Some Doctors Question the apoB Test

To complicate matters further for patients, some doctors challenge the value of apoB tests and cholesterol lowering in general. Nortin M. Hadler, MD, professor of medicine and microbiology/immunology at the University of North Carolina at Chapel Hill, cautions that high cholesterol ups your lifetime heart-disease risk by only 1 to 2 percent and feels it isn't a meaningful threat unless you have a family history of early heart attacks. He believes that the evidence for taking steps to lower cholesterol (either with diet, exercise, or drugs) is weak and that these measures make no real difference in preventing heart attacks. Others, such as John Abramson, MD, a family physician and clinical instructor at Harvard Medical School and author of Overdosed America, question the value of cholesterol testing when the resulting treatment -- statins -- has not been shown to actually prevent heart disease in otherwise-healthy women. A 2004 Journal of the American Medical Association review of 13 studies on statins found that they reduce the risk of heart attacks only for patients who already have heart disease.

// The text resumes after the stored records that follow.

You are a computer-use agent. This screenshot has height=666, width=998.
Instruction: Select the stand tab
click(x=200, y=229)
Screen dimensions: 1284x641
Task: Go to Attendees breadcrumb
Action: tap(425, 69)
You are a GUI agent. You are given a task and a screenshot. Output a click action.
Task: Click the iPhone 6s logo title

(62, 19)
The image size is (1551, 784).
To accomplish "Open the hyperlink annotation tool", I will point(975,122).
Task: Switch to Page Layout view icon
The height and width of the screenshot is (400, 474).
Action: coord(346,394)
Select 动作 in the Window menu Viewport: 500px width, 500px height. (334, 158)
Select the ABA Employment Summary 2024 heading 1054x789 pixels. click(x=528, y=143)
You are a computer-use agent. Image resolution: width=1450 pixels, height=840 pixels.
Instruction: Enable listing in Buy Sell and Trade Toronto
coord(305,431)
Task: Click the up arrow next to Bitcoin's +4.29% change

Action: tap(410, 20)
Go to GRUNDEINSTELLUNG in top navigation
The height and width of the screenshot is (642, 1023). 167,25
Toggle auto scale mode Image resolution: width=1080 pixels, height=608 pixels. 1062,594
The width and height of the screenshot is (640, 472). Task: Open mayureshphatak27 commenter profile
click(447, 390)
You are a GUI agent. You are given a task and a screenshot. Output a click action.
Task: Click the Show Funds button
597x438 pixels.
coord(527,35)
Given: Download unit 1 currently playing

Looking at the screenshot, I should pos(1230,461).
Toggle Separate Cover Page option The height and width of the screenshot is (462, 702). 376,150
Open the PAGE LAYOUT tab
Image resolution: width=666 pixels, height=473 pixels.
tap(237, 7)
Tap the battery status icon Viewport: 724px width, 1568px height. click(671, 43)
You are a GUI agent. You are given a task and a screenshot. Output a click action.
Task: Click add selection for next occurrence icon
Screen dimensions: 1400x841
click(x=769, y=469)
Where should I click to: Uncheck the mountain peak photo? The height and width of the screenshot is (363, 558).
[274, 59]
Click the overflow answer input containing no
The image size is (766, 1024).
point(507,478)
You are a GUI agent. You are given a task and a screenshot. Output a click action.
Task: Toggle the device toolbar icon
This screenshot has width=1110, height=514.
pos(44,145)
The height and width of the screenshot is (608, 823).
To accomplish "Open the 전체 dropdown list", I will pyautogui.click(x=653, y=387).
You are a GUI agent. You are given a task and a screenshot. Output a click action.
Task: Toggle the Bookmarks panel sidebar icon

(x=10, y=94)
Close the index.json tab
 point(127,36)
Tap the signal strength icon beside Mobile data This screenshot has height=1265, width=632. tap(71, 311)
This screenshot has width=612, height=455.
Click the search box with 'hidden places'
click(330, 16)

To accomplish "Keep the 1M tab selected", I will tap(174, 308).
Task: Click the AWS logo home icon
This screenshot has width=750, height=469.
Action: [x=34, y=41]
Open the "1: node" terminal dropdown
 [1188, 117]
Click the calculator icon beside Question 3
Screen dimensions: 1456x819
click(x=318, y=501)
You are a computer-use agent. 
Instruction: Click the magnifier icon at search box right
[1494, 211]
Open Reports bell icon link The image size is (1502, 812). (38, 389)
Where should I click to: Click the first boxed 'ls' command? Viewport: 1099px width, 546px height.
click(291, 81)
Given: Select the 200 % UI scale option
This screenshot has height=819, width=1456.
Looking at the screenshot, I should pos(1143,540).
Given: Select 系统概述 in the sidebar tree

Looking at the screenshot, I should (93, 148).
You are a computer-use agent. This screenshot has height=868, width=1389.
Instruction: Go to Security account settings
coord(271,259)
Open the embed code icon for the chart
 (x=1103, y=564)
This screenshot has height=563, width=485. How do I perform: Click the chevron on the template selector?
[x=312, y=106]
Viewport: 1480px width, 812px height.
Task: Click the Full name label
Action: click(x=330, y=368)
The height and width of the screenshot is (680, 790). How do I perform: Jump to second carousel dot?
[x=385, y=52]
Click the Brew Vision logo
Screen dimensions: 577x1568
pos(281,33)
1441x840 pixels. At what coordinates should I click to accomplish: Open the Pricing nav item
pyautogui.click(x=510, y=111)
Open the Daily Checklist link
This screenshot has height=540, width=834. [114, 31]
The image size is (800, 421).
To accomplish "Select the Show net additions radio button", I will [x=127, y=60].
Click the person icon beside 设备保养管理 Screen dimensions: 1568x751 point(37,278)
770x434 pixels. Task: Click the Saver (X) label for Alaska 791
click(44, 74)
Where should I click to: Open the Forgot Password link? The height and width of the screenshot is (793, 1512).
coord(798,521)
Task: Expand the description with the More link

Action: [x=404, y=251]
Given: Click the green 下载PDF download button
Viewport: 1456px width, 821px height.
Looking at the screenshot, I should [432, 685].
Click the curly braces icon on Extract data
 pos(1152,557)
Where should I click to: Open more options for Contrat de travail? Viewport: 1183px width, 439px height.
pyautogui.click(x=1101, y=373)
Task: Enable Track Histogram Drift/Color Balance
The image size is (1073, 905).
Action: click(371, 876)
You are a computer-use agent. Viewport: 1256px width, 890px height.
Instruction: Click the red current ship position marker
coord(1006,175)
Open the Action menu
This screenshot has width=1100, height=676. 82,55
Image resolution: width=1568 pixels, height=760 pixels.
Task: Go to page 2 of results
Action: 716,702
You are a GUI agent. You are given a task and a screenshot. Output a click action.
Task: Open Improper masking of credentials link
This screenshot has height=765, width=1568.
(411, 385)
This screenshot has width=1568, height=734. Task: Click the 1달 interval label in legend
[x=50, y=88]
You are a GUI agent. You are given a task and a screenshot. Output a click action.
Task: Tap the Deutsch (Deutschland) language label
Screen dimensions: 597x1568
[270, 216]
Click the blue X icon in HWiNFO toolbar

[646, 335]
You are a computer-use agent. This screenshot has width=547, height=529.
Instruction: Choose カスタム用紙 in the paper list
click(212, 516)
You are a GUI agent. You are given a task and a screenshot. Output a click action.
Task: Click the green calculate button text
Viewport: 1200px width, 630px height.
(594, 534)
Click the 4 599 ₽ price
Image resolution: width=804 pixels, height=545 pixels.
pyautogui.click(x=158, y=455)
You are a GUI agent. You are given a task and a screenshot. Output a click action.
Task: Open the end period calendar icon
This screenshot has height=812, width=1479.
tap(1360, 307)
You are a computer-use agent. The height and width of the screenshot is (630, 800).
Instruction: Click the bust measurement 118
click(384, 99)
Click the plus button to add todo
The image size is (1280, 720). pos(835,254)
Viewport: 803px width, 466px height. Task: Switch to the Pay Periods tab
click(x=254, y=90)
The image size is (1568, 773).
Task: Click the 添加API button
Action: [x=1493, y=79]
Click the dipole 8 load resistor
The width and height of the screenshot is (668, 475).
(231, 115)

Heart Disease Drugs You Should Know

Most doctors, however, remain firm proponents of controlling cholesterol and will generally recommend improving diet and exercising more as first steps. By losing weight, you can shift the balance of LDL particles, lowering the levels of small ones while increasing the number of large particles, Dr. Krauss points out. If that doesn't improve your cholesterol profile enough, your doctor may prescribe cholesterol-lowering drugs. Fibrates, which were first introduced late in the 1960s, raise HDL, lower LDL and apoB levels, and alter the size and composition of LDL from small, dense particles to large ones. Prescription-strength niacin, an even older cholesterol-lowering drug, has similar effects. Either treatment may be given alone or, if your LDL is especially high, in combination with a statin. While statins do not affect LDL particle size, they are particularly effective at lowering total LDL particle levels, and in the last two decades they've become the most widely used of all cholesterol-lowering medications.

All of these drugs have side effects, which, though rare, you should discuss with your doctor. Fibrates can cause nausea, stomach upset, diarrhea and, after long-term use, gallstones. Niacin can cause flushed or itchy skin, headaches, and heart palpitations. And statin side effects include stomach upset, constipation, abdominal cramps and muscle pain, and weakness. Finally, taking any of these medications requires close monitoring of your liver function by your doctor.

The Future of Cholesterol-Lowering Drugs

While most cholesterol drugs target "bad" LDL by blocking the liver enzyme needed to produce it, researchers at several drug companies, including Pfizer and Roche, are now racing to create drugs to boost HDL and rev up the body's ability to whisk excess cholesterol out of arteries and to the liver for elimination.

In 2003, Cleveland Clinic researchers found that a newly formulated drug called recombinant ApoA-1 Milano (a synthetic version of a naturally occurring "super" HDL component found among inhabitants of a small coastal town in Italy) significantly reversed hardening of arteries caused by cholesterol in just a matter of weeks. Patients who took ApoA-1 Milano saw benefits about 10 times greater than the plaque removal that statins produce over a period of years. ApoA-1 Milano remains a priority for the Cleveland Clinic, and a version of the drug is under development by Pfizer.

Another HDL-boosting medication in the wings is Pfizer's torcetrapib, which trials have shown raises good cholesterol by as much as 55 percent and may help stop the buildup of plaque. Torcetrapib could be on the market in the next several years.